国際的な取り決めなんかもあんまりなさそうなこの世界、獲物と見れば食らいつくのが生き残るための定跡である。
防衛力の落ちた土地をかすめ取る、あるいは保護の名目で傘下に組み入れる、他国の土地ならば侵攻の足がかりにし、自国の領土なら早期に安定させる――そういった様々な思惑によって各所から投入される戦力が、結果として戦禍を拡大させる。

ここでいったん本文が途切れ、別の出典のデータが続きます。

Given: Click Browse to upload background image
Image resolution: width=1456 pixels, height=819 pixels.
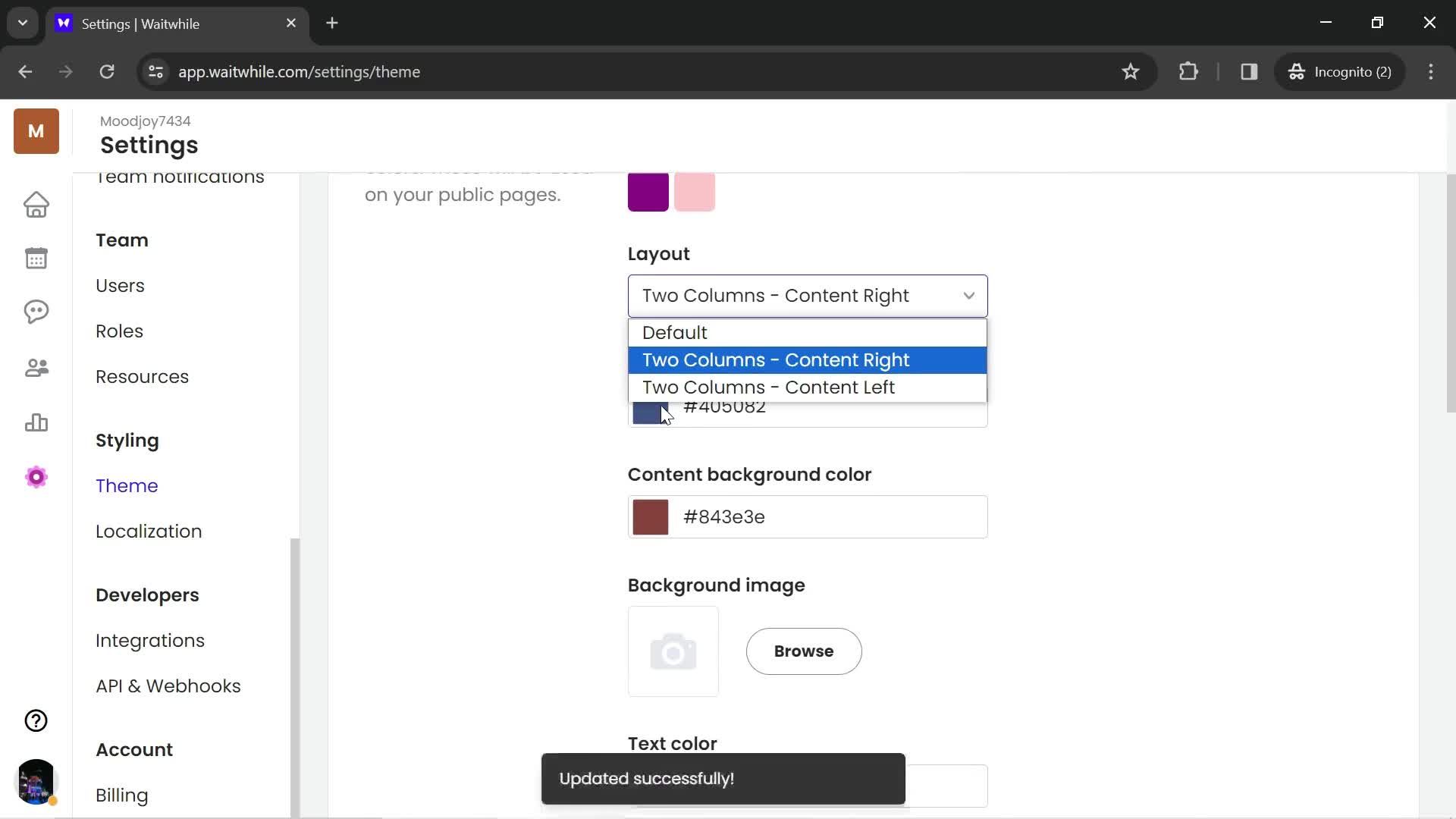Looking at the screenshot, I should (x=805, y=651).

思わず眼を見開いてしまった俺を抱え直して、リルフィ様が耳元で囁いた。
「……魔族の侵攻――歴史を紐解けば、その本当の危険は、魔族が去った後に訪れるとさえ言えます……理由は様々です。周辺貴族の領地争いを経て、戦力の均衡が崩れ、他国からの侵略を招いたケースもあれば……穀倉地帯を失い、他国を侵略しなければ、もはや餓死するしかないという所まで国が追い込まれてしまった例もありました……小規模だったはずの乱が拡大し続け、その後の数年で国が崩壊したこともありますし……侵攻の影響、その全てを把握している人間など、誰もいないでしょう……」
リルフィ様の悩ましげな溜息が、頭の横を通り抜けた。
「魔族の侵攻は、泉に投げ込まれた石のように、周囲へ大きな波紋を広げてしまうのです……実のところ……このリーデルハイン家も、無関係ではありません。先々代……つまり私のひいお祖父様の代に、このネルク王国も魔族による襲撃を受けました。それで国力を落としたと同時に、他国からの侵攻を受け……この時の防衛戦で戦功を立てたひいお祖父様が、男爵の地位を授かりました……そしてその後のお祖父様の代で、別の功により陞爵して子爵となり、王からこの土地を授かったのです……」
ほう。ライゼー様はまだ三代目だったのか。
「……リーデルハイン家は、魔族のおかげで貴族になったようなもの……などと言っては誤解を招きますが、間接的にはそうなります……もしも魔族の侵攻がなければ、他国の侵攻も起きず、ひいお祖父様が手柄をたてる機会もなかったでしょうから……」
リルフィ様の口ぶりを聞く限り、新興の貴族は概ね、そうした混乱の中で武勲を立ててきたのだろう。
裏を返せば、それは――
「……魔族による戦乱を、“成り上がるチャンス”と捉えて、歓迎する者もいる……ということですか?」
「……自分が死ぬ可能性も含めて、そこまではっきり言い切れる方は少ないと思いますが……全くいないとは申せません……“隣の領地が襲われてくれれば”くらいに期待している貴族は、そこそこいるはずです……」
いやな話である。
俺はそういう漁夫の利みたいな話には飛びつきたくない。やるなら防衛戦だ。
たぶん、この家の開祖となったリルフィ様のひいお祖父様、つまりライゼー様のお祖父様も、そういう方だったんじゃなかろうか。だから国を守る防衛戦で奮戦し手柄を立て、結果、男爵の地位を賜ったのだ。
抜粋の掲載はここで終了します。